Show every line from the entries that follow which holds the word "computer".
[[ Information supplied, beginning ]]
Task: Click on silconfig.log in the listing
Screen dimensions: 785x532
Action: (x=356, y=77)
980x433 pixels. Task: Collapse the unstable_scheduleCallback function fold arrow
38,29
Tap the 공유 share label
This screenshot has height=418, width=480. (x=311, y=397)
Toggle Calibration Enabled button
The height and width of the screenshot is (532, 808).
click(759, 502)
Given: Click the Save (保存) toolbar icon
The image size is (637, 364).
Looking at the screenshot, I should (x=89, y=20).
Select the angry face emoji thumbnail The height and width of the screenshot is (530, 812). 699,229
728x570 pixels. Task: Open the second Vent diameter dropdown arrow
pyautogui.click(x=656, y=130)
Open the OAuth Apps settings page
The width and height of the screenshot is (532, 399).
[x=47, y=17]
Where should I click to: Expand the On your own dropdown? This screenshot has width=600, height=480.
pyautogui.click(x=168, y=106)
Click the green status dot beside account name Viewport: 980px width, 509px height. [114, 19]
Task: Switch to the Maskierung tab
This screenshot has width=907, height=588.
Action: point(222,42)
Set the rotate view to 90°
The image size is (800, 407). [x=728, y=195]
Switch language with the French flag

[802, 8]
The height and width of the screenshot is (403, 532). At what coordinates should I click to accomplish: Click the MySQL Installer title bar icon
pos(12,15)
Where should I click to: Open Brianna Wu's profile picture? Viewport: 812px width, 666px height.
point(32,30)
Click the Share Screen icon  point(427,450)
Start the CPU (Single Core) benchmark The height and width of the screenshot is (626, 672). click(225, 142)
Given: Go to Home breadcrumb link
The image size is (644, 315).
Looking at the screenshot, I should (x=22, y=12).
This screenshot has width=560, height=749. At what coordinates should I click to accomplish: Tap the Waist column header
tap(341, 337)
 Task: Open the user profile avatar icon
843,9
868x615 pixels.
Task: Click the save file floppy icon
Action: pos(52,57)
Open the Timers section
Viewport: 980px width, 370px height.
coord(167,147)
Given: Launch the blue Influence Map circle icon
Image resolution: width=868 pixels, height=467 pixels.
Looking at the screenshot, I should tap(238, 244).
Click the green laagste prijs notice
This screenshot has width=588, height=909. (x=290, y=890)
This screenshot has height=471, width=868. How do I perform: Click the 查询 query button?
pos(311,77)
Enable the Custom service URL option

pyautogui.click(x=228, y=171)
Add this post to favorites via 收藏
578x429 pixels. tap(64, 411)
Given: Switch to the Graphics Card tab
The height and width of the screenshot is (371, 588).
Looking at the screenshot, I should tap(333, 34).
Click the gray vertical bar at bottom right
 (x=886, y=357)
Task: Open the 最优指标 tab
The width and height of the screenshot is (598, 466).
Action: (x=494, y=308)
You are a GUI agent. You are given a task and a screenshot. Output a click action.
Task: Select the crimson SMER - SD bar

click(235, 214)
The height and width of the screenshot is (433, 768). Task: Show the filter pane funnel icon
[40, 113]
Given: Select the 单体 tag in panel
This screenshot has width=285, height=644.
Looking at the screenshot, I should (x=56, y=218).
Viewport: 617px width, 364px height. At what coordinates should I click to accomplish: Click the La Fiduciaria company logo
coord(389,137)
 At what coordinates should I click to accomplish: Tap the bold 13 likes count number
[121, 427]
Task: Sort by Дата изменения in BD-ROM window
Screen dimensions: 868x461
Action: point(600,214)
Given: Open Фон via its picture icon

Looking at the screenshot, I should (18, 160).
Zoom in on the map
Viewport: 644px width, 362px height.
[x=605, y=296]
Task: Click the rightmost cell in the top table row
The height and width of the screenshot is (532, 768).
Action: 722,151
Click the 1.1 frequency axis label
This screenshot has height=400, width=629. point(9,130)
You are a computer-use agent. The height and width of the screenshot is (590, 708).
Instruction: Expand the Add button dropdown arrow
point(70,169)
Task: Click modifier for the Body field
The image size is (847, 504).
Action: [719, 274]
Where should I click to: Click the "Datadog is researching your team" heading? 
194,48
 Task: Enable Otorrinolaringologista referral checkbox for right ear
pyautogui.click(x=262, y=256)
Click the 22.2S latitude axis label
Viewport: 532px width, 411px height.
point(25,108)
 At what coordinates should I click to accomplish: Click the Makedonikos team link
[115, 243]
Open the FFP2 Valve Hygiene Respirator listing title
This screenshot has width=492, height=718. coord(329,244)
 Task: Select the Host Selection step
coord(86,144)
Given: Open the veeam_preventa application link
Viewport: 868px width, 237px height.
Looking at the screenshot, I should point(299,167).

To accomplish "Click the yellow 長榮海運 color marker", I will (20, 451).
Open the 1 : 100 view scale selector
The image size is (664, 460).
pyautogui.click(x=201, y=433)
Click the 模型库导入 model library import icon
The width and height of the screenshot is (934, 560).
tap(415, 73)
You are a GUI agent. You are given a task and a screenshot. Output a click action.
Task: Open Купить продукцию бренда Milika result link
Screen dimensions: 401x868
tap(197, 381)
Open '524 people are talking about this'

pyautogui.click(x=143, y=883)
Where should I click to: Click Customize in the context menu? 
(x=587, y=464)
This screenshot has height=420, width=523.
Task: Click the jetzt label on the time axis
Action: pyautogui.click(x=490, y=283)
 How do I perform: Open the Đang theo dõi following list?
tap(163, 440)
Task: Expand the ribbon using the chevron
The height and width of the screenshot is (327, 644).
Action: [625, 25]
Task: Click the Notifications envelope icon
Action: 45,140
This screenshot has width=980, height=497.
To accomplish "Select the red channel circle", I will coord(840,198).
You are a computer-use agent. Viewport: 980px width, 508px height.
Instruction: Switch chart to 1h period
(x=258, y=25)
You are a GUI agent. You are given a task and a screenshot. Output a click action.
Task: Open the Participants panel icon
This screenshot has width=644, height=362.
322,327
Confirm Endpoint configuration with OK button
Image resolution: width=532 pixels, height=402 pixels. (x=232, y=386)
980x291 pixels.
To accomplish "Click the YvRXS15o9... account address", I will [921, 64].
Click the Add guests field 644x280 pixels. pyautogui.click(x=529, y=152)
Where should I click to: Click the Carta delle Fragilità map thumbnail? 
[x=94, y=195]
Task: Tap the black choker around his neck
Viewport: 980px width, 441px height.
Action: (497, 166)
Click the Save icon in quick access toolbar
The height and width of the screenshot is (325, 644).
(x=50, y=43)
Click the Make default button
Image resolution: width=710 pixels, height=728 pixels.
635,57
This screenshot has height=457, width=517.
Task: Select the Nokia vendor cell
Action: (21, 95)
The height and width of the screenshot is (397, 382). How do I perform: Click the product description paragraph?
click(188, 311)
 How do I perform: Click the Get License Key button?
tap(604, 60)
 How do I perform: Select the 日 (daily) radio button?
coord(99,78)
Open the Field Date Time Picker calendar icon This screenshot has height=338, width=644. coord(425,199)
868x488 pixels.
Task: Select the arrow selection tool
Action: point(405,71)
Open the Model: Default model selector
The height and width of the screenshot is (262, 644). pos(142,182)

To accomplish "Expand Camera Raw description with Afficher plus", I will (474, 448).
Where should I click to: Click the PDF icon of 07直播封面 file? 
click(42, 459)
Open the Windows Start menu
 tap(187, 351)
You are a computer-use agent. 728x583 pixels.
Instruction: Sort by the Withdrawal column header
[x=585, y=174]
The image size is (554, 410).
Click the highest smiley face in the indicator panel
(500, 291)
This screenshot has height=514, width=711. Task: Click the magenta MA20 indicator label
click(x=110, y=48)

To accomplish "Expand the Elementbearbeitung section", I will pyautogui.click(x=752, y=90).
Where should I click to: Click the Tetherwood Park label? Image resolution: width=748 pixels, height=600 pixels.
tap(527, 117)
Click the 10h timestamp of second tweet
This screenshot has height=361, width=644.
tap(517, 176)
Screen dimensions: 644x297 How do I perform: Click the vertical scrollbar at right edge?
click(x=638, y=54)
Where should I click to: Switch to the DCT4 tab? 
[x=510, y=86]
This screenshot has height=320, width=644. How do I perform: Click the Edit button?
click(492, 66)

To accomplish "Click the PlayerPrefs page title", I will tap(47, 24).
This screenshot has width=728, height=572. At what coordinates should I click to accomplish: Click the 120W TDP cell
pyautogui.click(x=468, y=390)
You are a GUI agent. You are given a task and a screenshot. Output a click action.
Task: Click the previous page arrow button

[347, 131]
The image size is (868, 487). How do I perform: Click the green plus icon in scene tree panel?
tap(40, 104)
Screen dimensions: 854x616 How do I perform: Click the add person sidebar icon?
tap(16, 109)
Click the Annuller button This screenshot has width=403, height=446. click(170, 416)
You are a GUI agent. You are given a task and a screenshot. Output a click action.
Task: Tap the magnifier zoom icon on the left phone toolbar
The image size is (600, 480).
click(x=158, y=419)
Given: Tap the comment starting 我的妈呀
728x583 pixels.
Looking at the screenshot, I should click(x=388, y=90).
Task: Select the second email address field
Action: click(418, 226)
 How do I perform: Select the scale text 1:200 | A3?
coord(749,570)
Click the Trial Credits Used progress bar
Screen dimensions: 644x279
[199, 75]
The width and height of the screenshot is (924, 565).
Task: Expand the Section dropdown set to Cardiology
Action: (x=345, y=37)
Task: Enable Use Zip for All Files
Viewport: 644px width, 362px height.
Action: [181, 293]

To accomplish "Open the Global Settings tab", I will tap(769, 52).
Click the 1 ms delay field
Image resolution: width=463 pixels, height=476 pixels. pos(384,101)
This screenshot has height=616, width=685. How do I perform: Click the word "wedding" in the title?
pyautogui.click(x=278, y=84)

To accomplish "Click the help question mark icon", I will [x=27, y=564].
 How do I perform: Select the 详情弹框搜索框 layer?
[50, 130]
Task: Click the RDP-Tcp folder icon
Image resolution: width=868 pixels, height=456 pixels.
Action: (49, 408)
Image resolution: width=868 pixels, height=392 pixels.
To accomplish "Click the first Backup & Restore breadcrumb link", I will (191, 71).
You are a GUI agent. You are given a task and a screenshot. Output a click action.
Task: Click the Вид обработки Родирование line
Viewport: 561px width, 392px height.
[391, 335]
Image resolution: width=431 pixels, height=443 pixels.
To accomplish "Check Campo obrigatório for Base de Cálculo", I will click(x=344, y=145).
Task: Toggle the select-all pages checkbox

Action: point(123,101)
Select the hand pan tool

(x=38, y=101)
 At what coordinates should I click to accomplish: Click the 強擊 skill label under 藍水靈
[[ Information supplied, end ]]
Response to the task:
You are a computer-use agent. The height and width of the screenshot is (590, 708).
You are a computer-use agent. Viewport: 980px width, 508px height.
You are a computer-use agent. 728x583 pixels.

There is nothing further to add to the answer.